(Entries taken from a collection)

%%

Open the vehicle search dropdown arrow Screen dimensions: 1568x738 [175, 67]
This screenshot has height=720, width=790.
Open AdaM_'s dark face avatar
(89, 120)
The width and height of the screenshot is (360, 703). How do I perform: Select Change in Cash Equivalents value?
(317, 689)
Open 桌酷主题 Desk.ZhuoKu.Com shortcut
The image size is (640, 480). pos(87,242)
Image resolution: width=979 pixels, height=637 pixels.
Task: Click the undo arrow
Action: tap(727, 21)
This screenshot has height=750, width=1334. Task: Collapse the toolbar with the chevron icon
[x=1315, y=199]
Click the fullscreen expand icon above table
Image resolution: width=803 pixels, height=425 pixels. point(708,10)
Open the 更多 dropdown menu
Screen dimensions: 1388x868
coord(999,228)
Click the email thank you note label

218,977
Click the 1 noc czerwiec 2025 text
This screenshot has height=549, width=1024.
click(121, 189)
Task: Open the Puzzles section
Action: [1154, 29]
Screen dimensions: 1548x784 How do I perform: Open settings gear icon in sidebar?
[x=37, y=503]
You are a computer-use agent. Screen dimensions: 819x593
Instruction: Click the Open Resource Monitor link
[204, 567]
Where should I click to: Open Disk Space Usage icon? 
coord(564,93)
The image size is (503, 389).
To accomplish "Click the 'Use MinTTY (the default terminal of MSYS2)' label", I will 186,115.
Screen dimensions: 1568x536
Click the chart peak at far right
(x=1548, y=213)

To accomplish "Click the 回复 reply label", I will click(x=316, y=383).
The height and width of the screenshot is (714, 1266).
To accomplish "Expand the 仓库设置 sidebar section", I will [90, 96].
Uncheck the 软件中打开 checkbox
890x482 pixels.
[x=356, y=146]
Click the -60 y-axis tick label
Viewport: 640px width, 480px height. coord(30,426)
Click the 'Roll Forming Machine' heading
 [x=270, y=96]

%%

Exercise requirements ▸
Look through the data and gather every line with the string "dropdown" in it.

Answer to this problem ▸
Open the vehicle search dropdown arrow Screen dimensions: 1568x738 [175, 67]
Open the 更多 dropdown menu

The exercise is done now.